• [Instructions for the task]: Rewrite the items starting at the line that contains "You are a GUI" and ending at the end of the items, replacing "orange" with "purple" and leaving everything else unchanged. Omit the pictures from your answer.

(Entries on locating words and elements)

* start *

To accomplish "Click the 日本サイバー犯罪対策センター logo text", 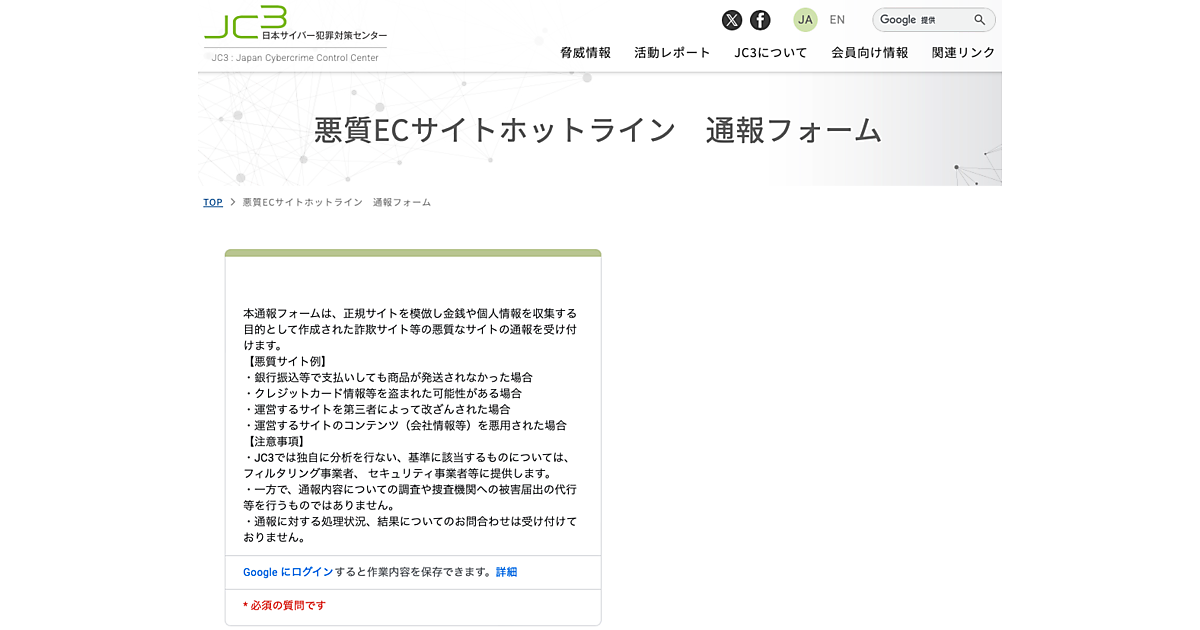I will [324, 36].
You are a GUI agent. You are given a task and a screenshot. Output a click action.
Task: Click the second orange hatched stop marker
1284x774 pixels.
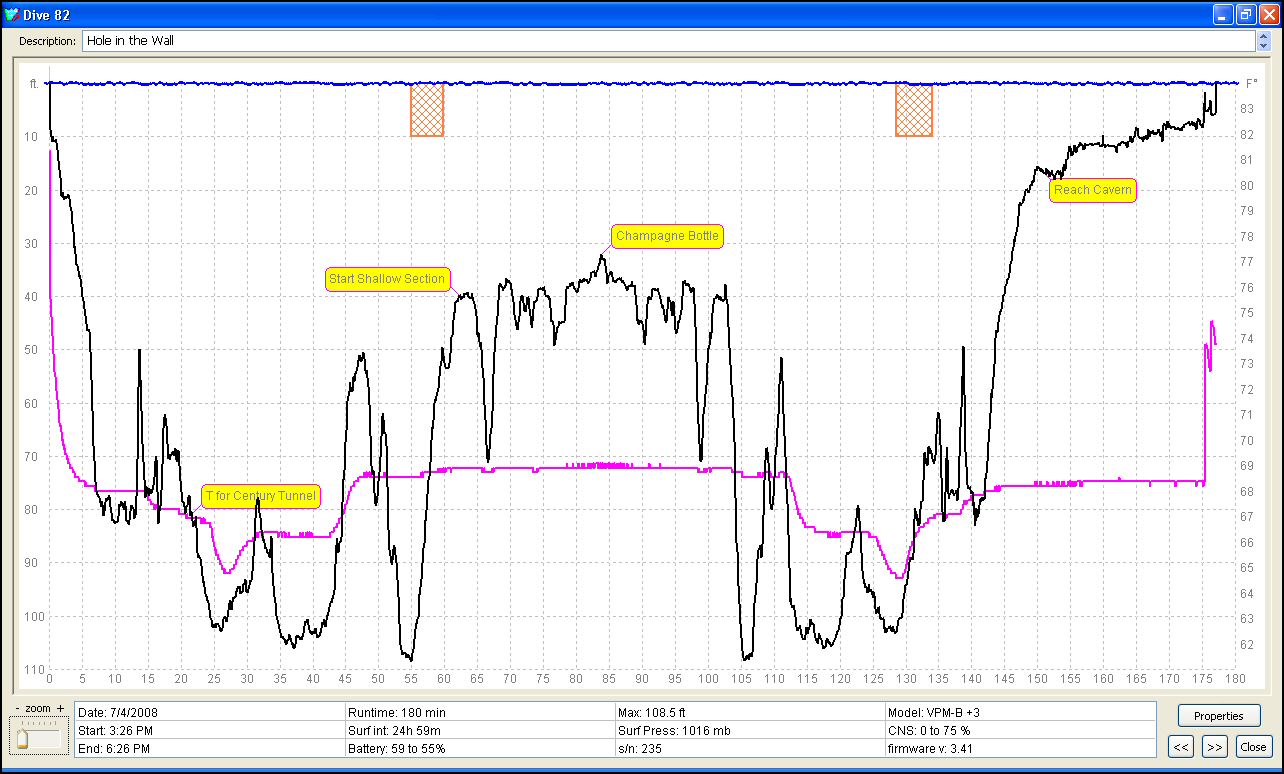coord(913,110)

* end *

• [Problem solution]:
You are a GUI agent. You are given a task and a screenshot. Output a click action.
Task: Click the second purple hatched stop marker
1284x774 pixels.
coord(913,110)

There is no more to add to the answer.